1. 胰酶消化时间把控不当：消化不够细胞本身就是成团的；若胰酶处理太久，容易造成细胞膜蛋白损伤，使细胞贴壁不紧，显微镜下观察立体感不强，严重的时候甚至会造成细胞死亡。

2. 缺少贴壁因子：血清中含有促贴壁因子，而无血清培养基工艺中由于缺少这种促贴壁因子，细胞的贴壁效果会下降很多。

3. 支原体或细菌的污染。

4. 培养液配制、储存不当，如pH值过碱，Gln量太少等原因。

5. 复苏的细胞本身状态不好，已经老化，失去贴附性。

6. 接种细胞数目太少，无法分泌足够的细胞外基质。

7. 复苏时处理速度太慢，复苏过程不当。

如何促进细胞贴壁：

1. 适度消化细胞：HepG-2、A549、Hela、SGC-7901几种癌细胞处理时间可适当放长，一般处理5-6min，C2C12、COS-7、NIH-3T3比较容易脱落，2min足矣，P19Cl6和293细胞贴壁不紧，可在PBS漂洗后，直接换新鲜培养基打散。
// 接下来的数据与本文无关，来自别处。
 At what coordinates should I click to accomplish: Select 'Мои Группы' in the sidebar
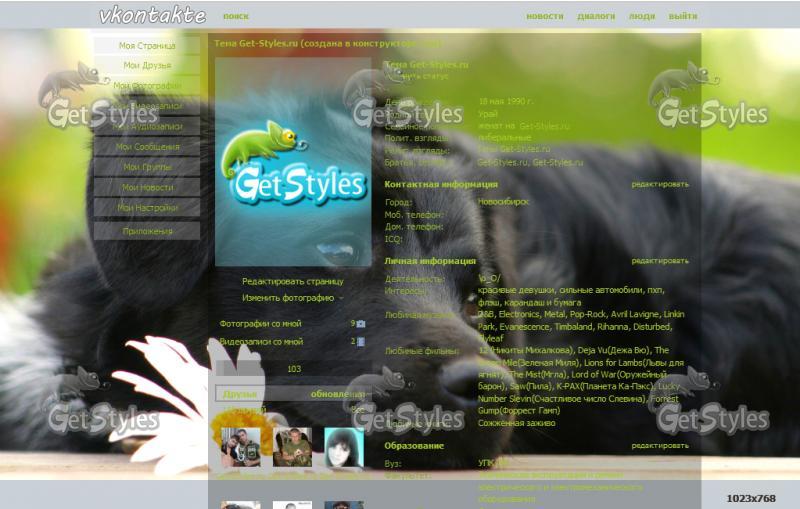pyautogui.click(x=147, y=167)
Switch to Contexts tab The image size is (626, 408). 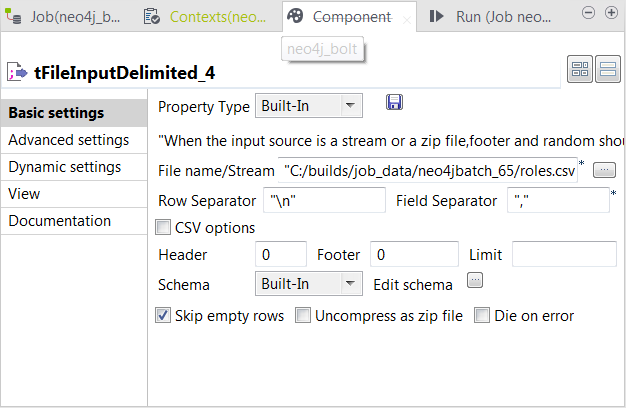(x=206, y=17)
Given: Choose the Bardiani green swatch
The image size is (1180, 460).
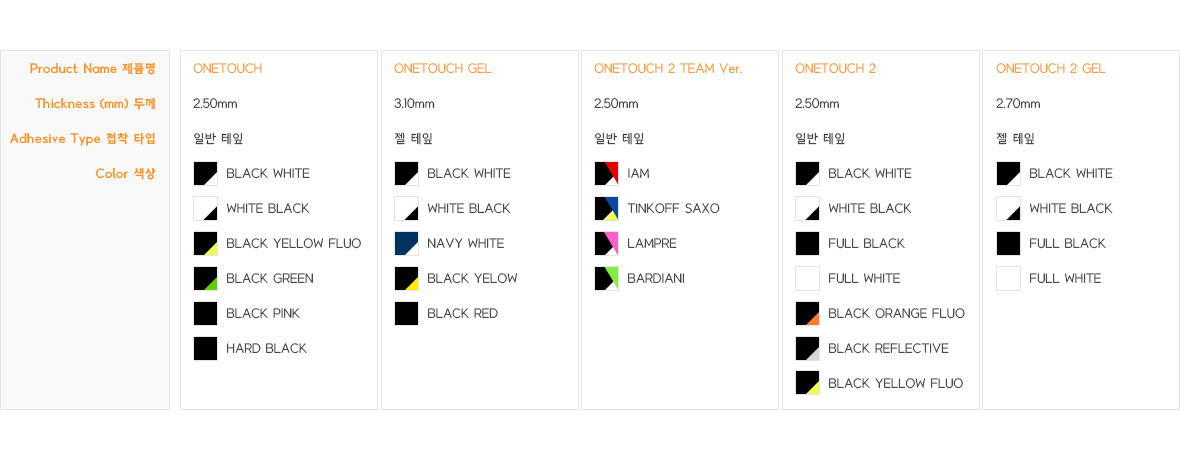Looking at the screenshot, I should click(x=607, y=279).
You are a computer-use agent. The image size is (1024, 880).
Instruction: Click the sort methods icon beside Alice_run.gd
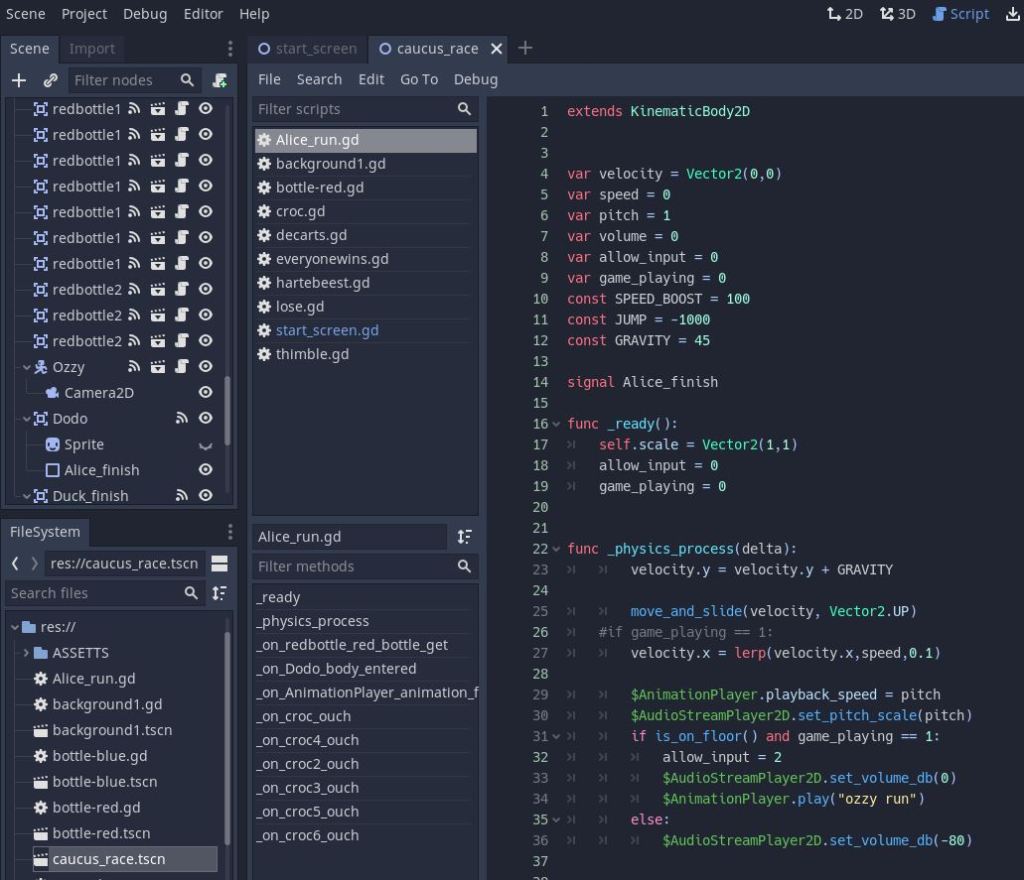coord(464,537)
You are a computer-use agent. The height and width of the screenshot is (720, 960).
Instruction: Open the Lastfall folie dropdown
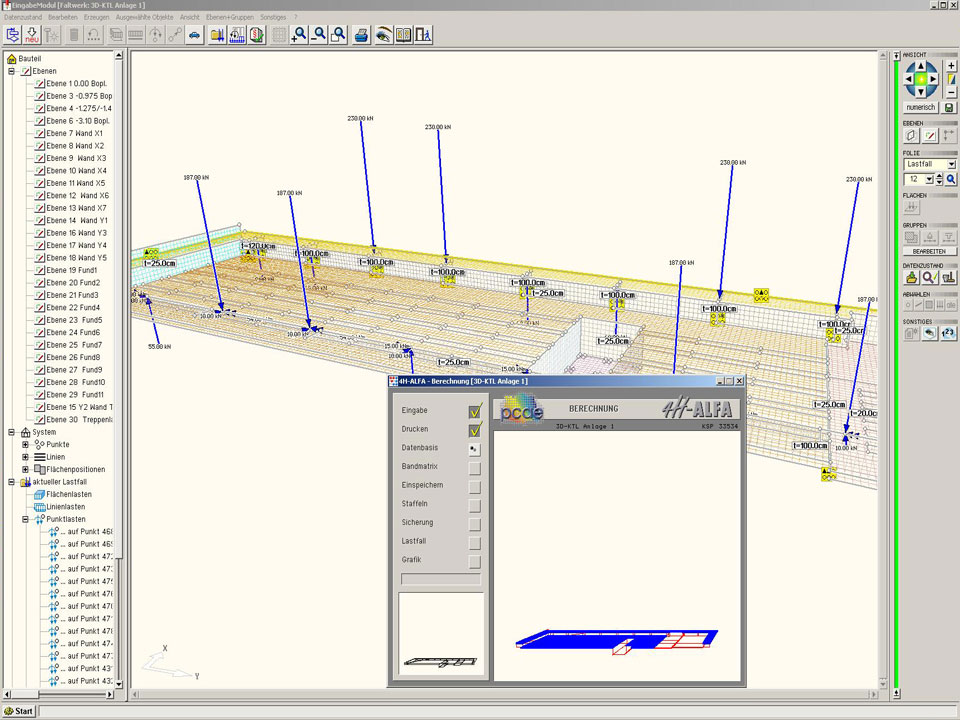[950, 164]
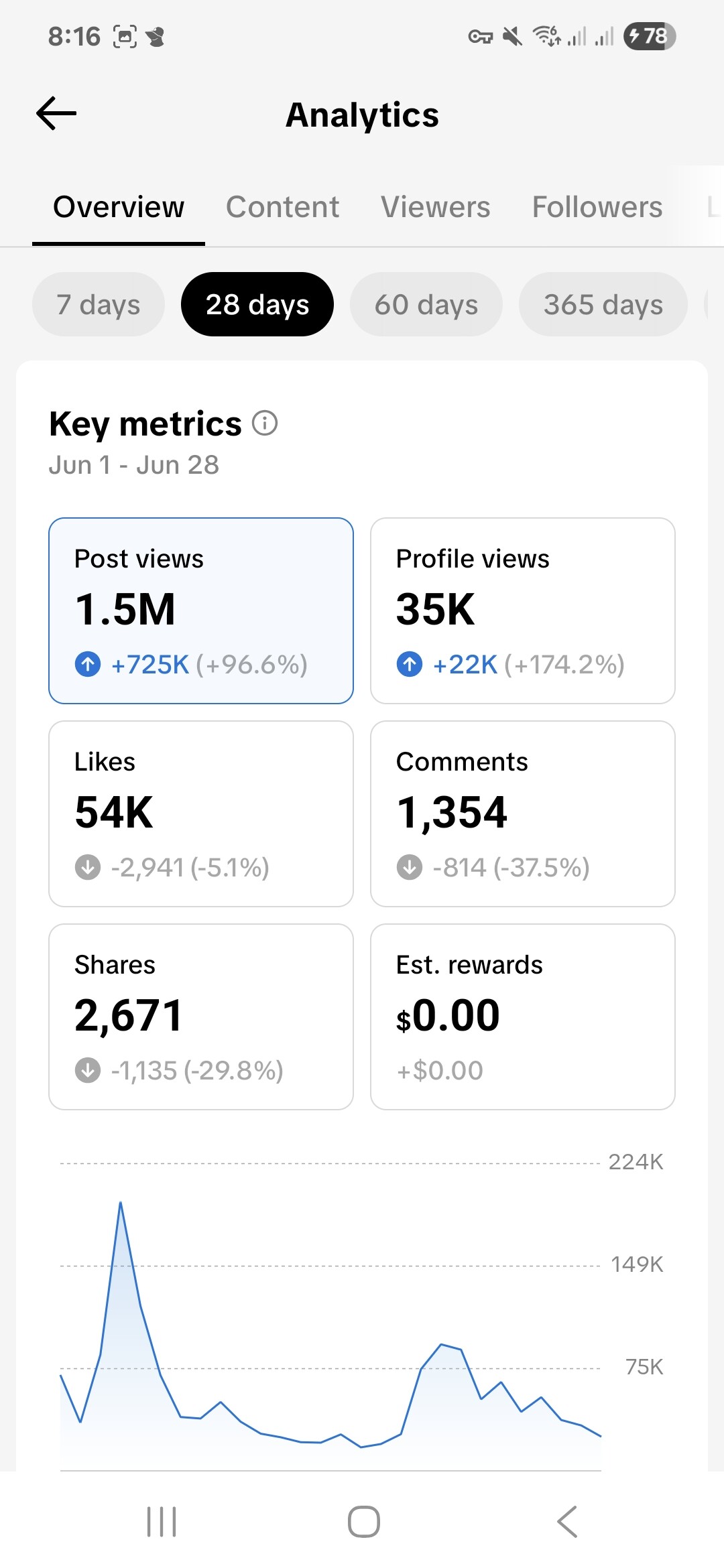This screenshot has height=1568, width=724.
Task: Open the Key metrics info icon
Action: [x=265, y=423]
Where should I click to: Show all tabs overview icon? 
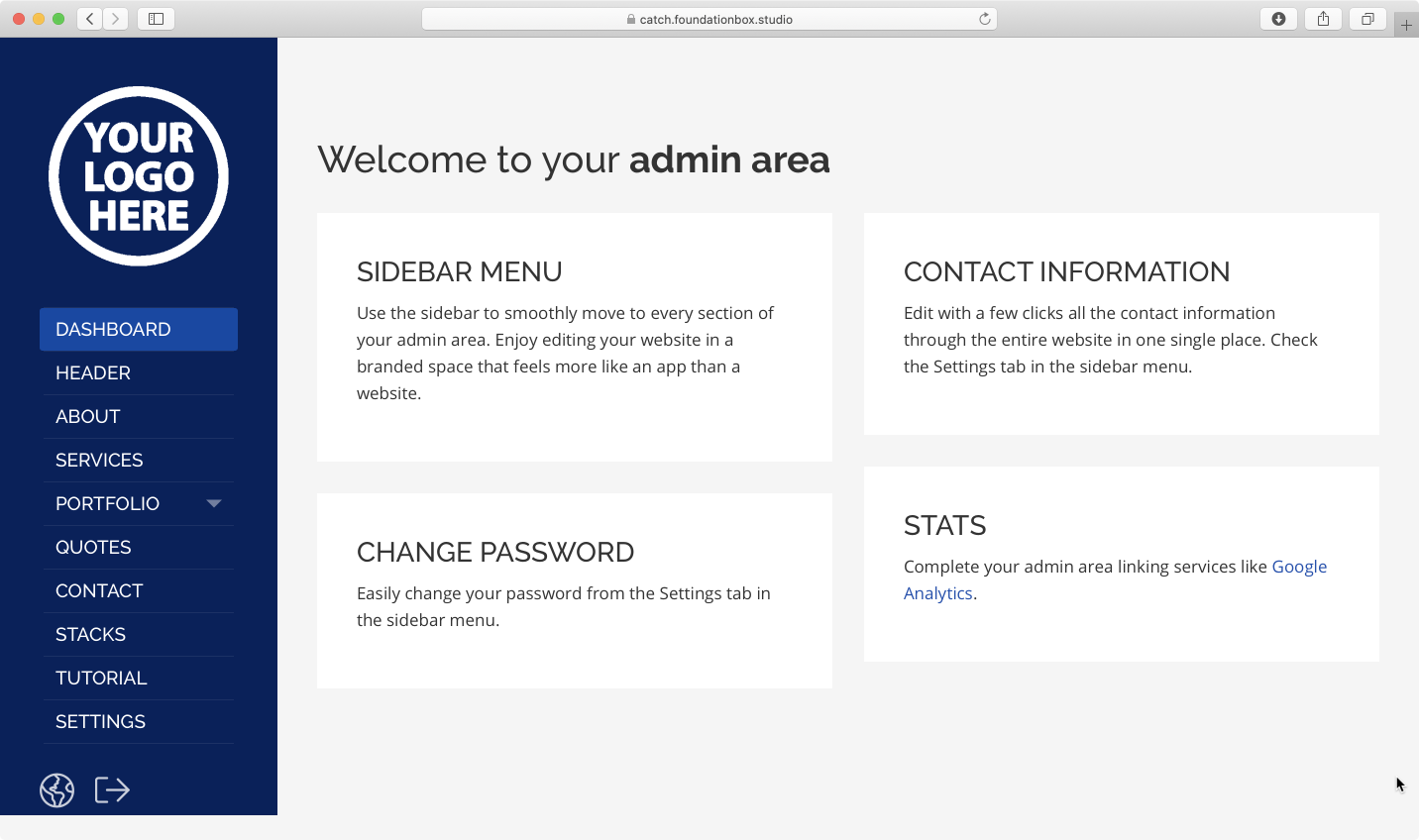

2. 最好用塑料瓶培养，如果是玻璃瓶,那么可以用鼠尾胶原包被一下培养瓶，或者用盐酸对培养瓶进行蚀刻，或者涂Laminin/fibronectin/collagen/BSA，也可以帮助细胞贴附新的培养瓶，细胞不易贴壁，建议加多聚赖氨酸处理。

3. 正确配制消化液或培养液。

4. 使用合适的细胞外基质或贴壁试剂。

5. 复苏新的细胞，第一周用20%血清帮助细胞复原。

6. 传代接种一定要铺的均匀，避免细胞抱团生长。

7. 细胞传代24小时之内，最好不要晃动，以免影响贴壁。

8. 体内上皮细胞生长在胶原构成的基膜上，因此培养在有胶原的底物上有利于生长。人或小鼠表皮细胞培养，可以用γ射线照射后的3T3细胞为饲养层，另外降低pH、Ca2+含量和温度，均有利于上皮细胞生长。